═══ Reading passage

# keeping cool



## dirk skene (Feb 13, 2007)

This will be my 1st hot season working on a line with fire. Our dress code is all black. I have ordered myself a dozen "cooldannas" and will try them out tonight. We do not have to wear our chef's jackets unless we go out to the dining room so that helps I'm looking for any other ideas on keeping cool.


----------



## jonpcooks (May 9, 2008)

Drink lots of water. 
Take any breaks in the walk-in cooler.
If you can, hook up a small fan?


----------



## oregonyeti (Jun 16, 2007)

Seriously . . . some Sahara desert dwellers wear all black. Why? They wear loose clothes and the hot black makes an updraft which helps cool them. No kidding! Wear light, loose-fitting clothes.


----------



## lesstalkmoreroc (May 12, 2008)

Large sink.
filled with ice and water,
when you get a chance
go bobbing for the plug.


----------



## dirk skene (Feb 13, 2007)

JonPCooks, yep, I am right by the ice machine. I am going to keep a glass by my work station.

OregonYeti, I may get a size larger set of T-shirts.

══════

• Task
Copy the forum thread on keeping cool, starting at "This will be" and ending at "(May 9, 2008)". The listing comes from a separate source.

═══ Rows

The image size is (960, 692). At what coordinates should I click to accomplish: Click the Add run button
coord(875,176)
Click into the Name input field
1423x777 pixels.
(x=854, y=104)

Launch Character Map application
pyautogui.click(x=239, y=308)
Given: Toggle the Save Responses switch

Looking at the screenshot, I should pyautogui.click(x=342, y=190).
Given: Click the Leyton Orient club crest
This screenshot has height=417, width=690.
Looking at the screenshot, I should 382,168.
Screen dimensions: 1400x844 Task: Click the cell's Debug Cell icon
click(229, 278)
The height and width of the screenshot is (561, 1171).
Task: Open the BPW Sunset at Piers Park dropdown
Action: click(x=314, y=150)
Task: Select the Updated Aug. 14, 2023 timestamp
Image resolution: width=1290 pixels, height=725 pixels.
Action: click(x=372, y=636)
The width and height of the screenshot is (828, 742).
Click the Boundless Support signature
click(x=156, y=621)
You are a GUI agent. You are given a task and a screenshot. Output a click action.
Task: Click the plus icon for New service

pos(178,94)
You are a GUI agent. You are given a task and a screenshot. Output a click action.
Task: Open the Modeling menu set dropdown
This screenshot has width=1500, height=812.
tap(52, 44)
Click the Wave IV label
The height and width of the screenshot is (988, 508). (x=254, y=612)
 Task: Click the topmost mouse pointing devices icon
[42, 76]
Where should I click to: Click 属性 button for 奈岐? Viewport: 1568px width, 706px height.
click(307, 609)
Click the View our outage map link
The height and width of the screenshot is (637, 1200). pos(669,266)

══════

• Exercise response
This will be my 1st hot season working on a line with fire. Our dress code is all black. I have ordered myself a dozen "cooldannas" and will try them out tonight. We do not have to wear our chef's jackets unless we go out to the dining room so that helps I'm looking for any other ideas on keeping cool.


----------



## jonpcooks (May 9, 2008)